_Required tasks_:
**a)** In the forum thread on volatile access, at what address is there no object known to the language?
**b)** Reproduce the passage of the forum thread on volatile access that opens with the words containing "In this case, I" and closes with "interpretation.".
** START Text block **
No way to add volatile access?

  • Thread starter Johannes Schaub (litb)
  • Start date
B

Balog Pal

Formally, any use of the original reference is undefined
behavior, as far as the standard is concerned. As far as the
language is concerned, there is no object (known to the
language) at the address 0x318F.

Let's change the example somewhat:

int orig_port;
int volatile *p_port = (int volatile*)&orig_port;

Now how to interpret the standard on using *p_port?

and if we instead use

int volatile *p_port = new (&orig_port) volatile int;

? would the two pointers have different behavior? Would be pretty weird IMO.
From a QoI point of view, I would expect an implementation to
treat port as if it referred to a volatile object. Regardless
of how it was initialized.

Yeah, me too. And if the standard indeed leaves that part of behavior not
defined, it would be a Q issue against the standard.
In this case, I think, intentionally. The intent of the
standard with regards to volatile is largely to provide a hook
for implementations to define additional behavior not defined in
the standard.

AFAIK the semantic of volatile is said implementation-defined anyway. So
keeping the users in limbo wrt what actually is use of volatile is bad, and
buys nothing but pain. :( Until this thread it never occoured to me that
volatile data could exclude using a volatile lvalue, even less that an
implementation like Intel referred upstream could go out defending such an
interpretation.

As I recall the implementations I used, many defined MSR-s through (volatile
*) 0x.... notation, and in the DOX only stated that int<->pointer casting
is done via identity transformation. All the generated code certainly did
obey the "intended" volatile semantics, and using any freedom suggested here
to exist would put much life and property in danger.
 
J

Johannes Schaub (litb)

Balog said:
Let's change the example somewhat:

int orig_port;
int volatile *p_port = (int volatile*)&orig_port;

Now how to interpret the standard on using *p_port?

and if we instead use

int volatile *p_port = new (&orig_port) volatile int;

? would the two pointers have different behavior? Would be pretty weird
IMO.

This all comes down to the weird lifetime starting rules, i think. They
state if you have memory correctly aligned and sized for an object of type
T, lifetime of that object starts. I don't understand those rules, though,
because it means for a memory block of 1 byte, we have infinitely many
objects, each of a different type of size 1 byte that fits there.

The intent is, i believe, that once you write to memory using a type without
a non-trivial constructor, the type of the lvalue used becomes the type of
the object:

int *p = malloc(sizeof (int));
*p = 10; // the allocated object now has type 'int'.

It only seems logical to have this be true for "cv T" too, because that's
just as well a valid object type. But it is certainly *not* the intent of
the committee that once we use a const lvalue to modify some memory
location, the object located there becomes const.

After all, I believe that the mechanisms of object creation and lifetime
starting for objects that are not created by definitions, new-expressions or
temporaries (like in the above malloc example) are largely mysterious. Maybe
all my rant is just nonsense, but I've never met anyone who could explain
this mystery.

But independently of that, it's a fact that in your second example where you
use a placement new, you create a new object at that place by "reusing" the
storage (which the Standard says ends the lifetime of an object previously
located there). So after your placement-new, the Standard is clear that you,
when you use "*p_port", have a volatile object referenced.

About this very difference, there was a long GCC bug-report here:
http://gcc.gnu.org/bugzilla/show_bug.cgi?id=29286 . I find it quite amusing.
** END Text block **
** START Source excerpt **
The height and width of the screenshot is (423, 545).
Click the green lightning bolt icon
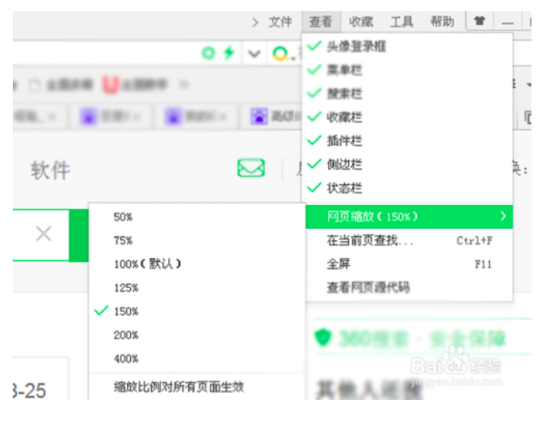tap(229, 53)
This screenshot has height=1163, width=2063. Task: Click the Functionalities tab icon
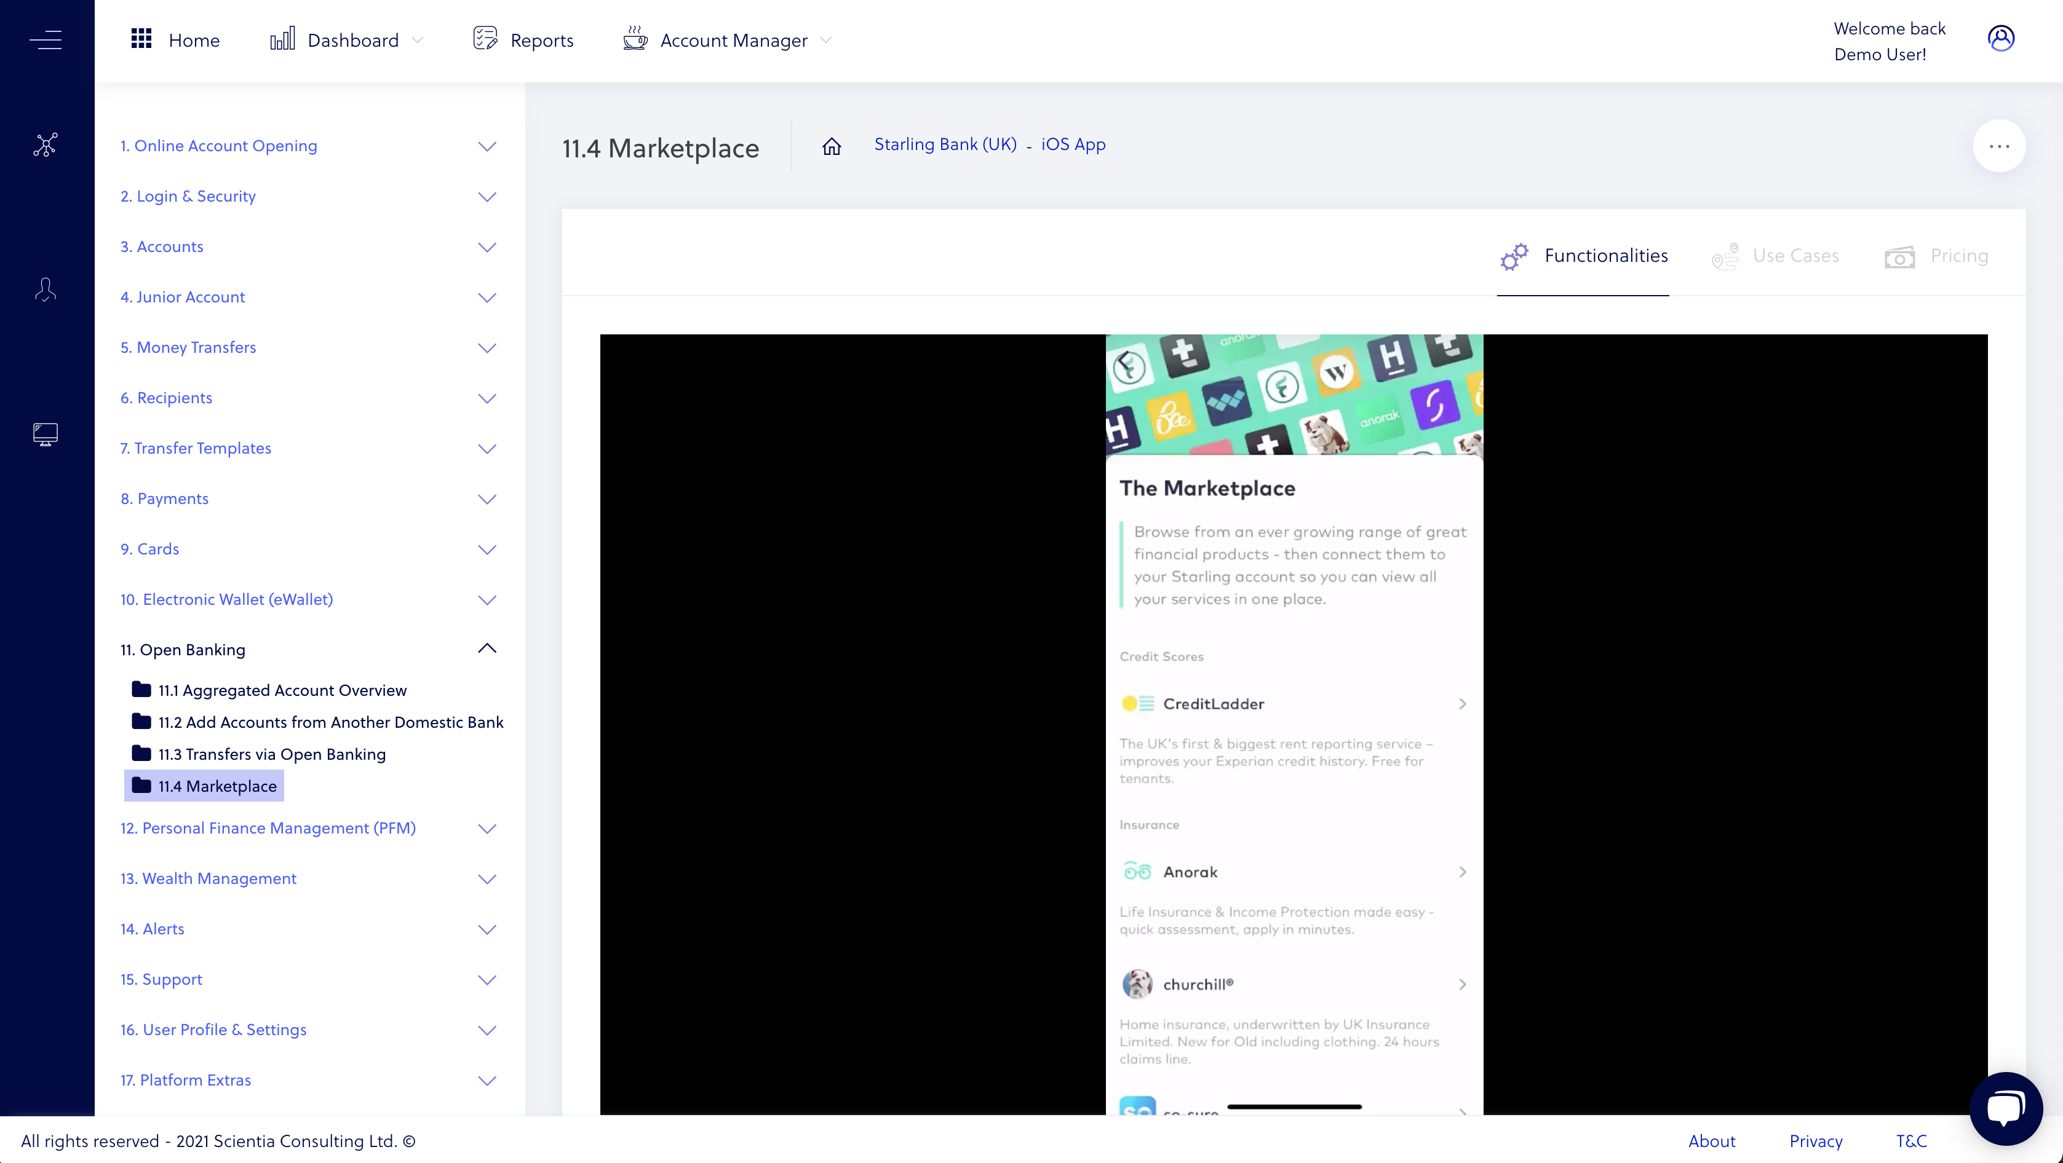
** END Source excerpt **
_Per-task answers_:
**a)** 0x318F

**b)**
In this case, I think, intentionally. The intent of the
standard with regards to volatile is largely to provide a hook
for implementations to define additional behavior not defined in
the standard.

AFAIK the semantic of volatile is said implementation-defined anyway. So
keeping the users in limbo wrt what actually is use of volatile is bad, and
buys nothing but pain. :( Until this thread it never occoured to me that
volatile data could exclude using a volatile lvalue, even less that an
implementation like Intel referred upstream could go out defending such an
interpretation.